### [TEXT UNDER STUDY]
§

Next-Generation AAV Delivery Systems for In Vivo Gene Therapy

Our laboratory develops next-generation AAV-mediated gene delivery systems through an integrated framework that combines directed evolution, rational vector design, and biomaterial-mediated delivery strategies. This approach enables the engineering of highly cell- and tissue-specific AAV vectors, receptor–ligand–guided targeting systems, and biomaterial-enabled platforms for localized, controlled, and efficient in vivo gene delivery.
We focus on high-precision in vivo targeting across a broad range of biologically and clinically challenging tissues, including the retina, inner ear (hearing loss), blood–brain barrier, central nervous system (neurons, astrocytes, microglia, and oligodendrocytes), neuromuscular systems, immune cells (T, B, NK cells, and macrophages), cardiovascular tissues, respiratory epithelia, and diverse cancer cell types. These efforts aim to enable targeted genetic interventions across a broad spectrum of inherited and acquired diseases.
To advance beyond vector discovery toward clinically relevant therapies, our research integrates immune-evasive AAV engineering, scalable vector manufacturing and purification, and large-animal validation, including studies in non-human primate models. In parallel, we collaborate closely with clinicians, academic investigators, and industry partners to translate these technologies into clinically robust and commercially viable gene therapy products.

§

### [DATA FOR ANALYSIS]
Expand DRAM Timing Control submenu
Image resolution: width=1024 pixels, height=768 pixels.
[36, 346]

§

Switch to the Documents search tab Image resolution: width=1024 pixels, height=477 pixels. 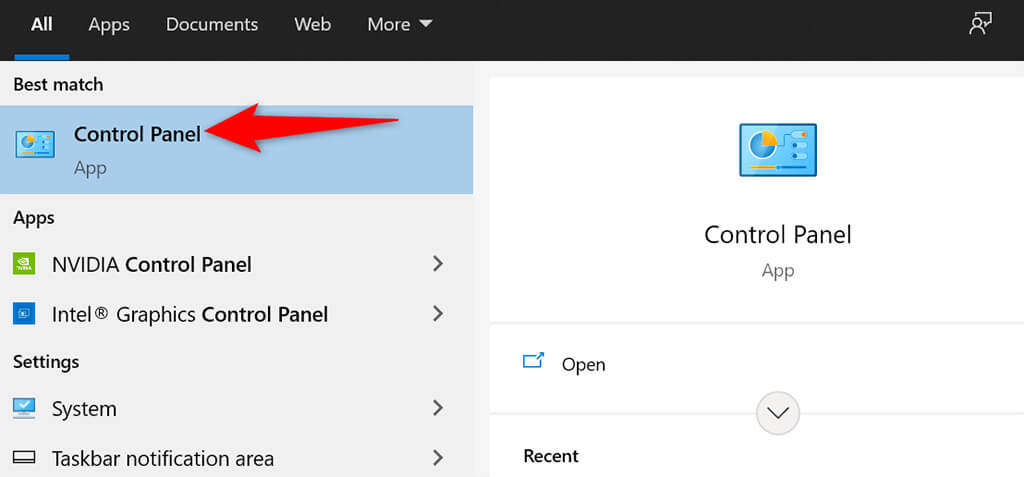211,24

§

### [EXERCISE DESCRIPTION]
From the text on AAV gene delivery systems, extract every word from "Next-Generation AAV Delivery" to "vivo gene delivery.", keeping the wording unchanged.

### [SOLUTION TO THIS EXERCISE]
Next-Generation AAV Delivery Systems for In Vivo Gene Therapy

Our laboratory develops next-generation AAV-mediated gene delivery systems through an integrated framework that combines directed evolution, rational vector design, and biomaterial-mediated delivery strategies. This approach enables the engineering of highly cell- and tissue-specific AAV vectors, receptor–ligand–guided targeting systems, and biomaterial-enabled platforms for localized, controlled, and efficient in vivo gene delivery.